Another fee you’ll find with many personal loans, including auto loans, is the loan origination fee. This fee usually comes as a percentage of the total loan amount. Most lenders charge between one and eight percent for this fee, which can add up quickly. Most lenders will gladly wrap the origination fee into the financing package, which means you’ll pay even more for this fee in the long run because you’ll be paying interest on the total amount.
While most loans have origination fees, and each lender has its own formula for determining those fees, you can do things to ensure you’re getting the lowest possible fee a given lender offers. One of the most important is to develop a good credit history and improve your credit score before applying for a loan.
Types of Closing Costs
Closing costs are a catch-all phrase that encompasses various fees that must be paid at the closing table when closing on a mortgage loan. Different types of fees fall beneath this umbrella, including the following:
- Title search fees. This search ensures that no one else has a claim on your home.
- Title insurance. Protects lenders if issues arise after the sale and are usually required by your lender.
- Property taxes. This will vary according to laws in your state, but buyers must typically pay all or part of the year’s property taxes at the closing table.
- Home appraisal fees. Covers the costs of appraising your home so the lender can determine if the value of your home exceeds the amount they are lending you.
- Home inspection fees. An optional fee that is well worth the investment and is generally paid before you get to the closing table.
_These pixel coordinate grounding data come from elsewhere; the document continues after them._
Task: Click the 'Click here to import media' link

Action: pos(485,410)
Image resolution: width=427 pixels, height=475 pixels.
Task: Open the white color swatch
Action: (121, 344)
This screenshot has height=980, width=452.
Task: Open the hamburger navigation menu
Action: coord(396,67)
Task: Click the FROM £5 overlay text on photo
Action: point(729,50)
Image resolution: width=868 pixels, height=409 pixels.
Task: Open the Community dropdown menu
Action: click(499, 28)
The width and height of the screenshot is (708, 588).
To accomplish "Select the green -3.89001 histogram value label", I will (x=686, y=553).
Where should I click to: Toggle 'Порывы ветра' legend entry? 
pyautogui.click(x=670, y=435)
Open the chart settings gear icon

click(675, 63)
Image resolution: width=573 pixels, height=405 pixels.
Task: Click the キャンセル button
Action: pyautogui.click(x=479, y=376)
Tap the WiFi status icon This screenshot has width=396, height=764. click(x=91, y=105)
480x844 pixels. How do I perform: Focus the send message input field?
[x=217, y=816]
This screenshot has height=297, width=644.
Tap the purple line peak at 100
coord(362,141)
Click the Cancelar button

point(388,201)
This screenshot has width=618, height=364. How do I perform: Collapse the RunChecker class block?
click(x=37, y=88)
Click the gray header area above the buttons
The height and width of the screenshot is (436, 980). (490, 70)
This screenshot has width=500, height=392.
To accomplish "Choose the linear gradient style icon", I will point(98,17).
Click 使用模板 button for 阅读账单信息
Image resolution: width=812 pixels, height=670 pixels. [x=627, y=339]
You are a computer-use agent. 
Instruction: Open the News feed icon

- Loan origination fees. A necessary component of most loans, origination fees vary among lenders.
- Underwriting fees. Sometimes referred to as administrative or processing fees, these fees cover the costs of determining your eligibility for the loan.
- Points. Essential but optional fees that can help reduce the interest rate on your mortgage. For every point you purchase, you can reduce your interest rate on the mortgage, effectively reducing the amount you’ll pay on your home over the entire life of your mortgage. The savings can be huge.
These fees do not cover other fees you may face when buying a home, such as Realtor fees and real estate attorney fees. Remember those, as they can impact your ability to seal the deal and ultimately purchase your home.
How Loan Fees and Closing Costs are Structured
Some closing costs and loan fees can be wrapped in your mortgage. However, this is not the case for all of them, and some will have to be paid when you close the loan. Unfortunately, you can’t always estimate or determine the amounts of fees and closing costs ahead of the closing. Because lenders all have different criteria and fee structures and borrowers all bring different credit histories and risks to the closing table, there is no clear way to determine who will have to pay how much ahead of time.
Negotiating Loan Fees and Closing Costs
The most important thing you can do is negotiate fees and closing costs beforehand. This will help to ensure you’re not hit with unpleasant surprises you can’t afford and can make the loan more affordable. Ask auto dealers, for instance, to skip unnecessary services that add fees to the bill. Other things you can do to reduce or mitigate some of these fees and costs include:
- Take time to improve your credit before applying for loans.
- Double-check credit reports to ensure all information is accurate and current.
- Consider shorter loan terms.
- Make higher down payments to reduce the amount you borrow.
- Consider a co-signer with outstanding credit.
Ultimately, there are no guarantees for keeping closing costs and loan fees down, but these things may help.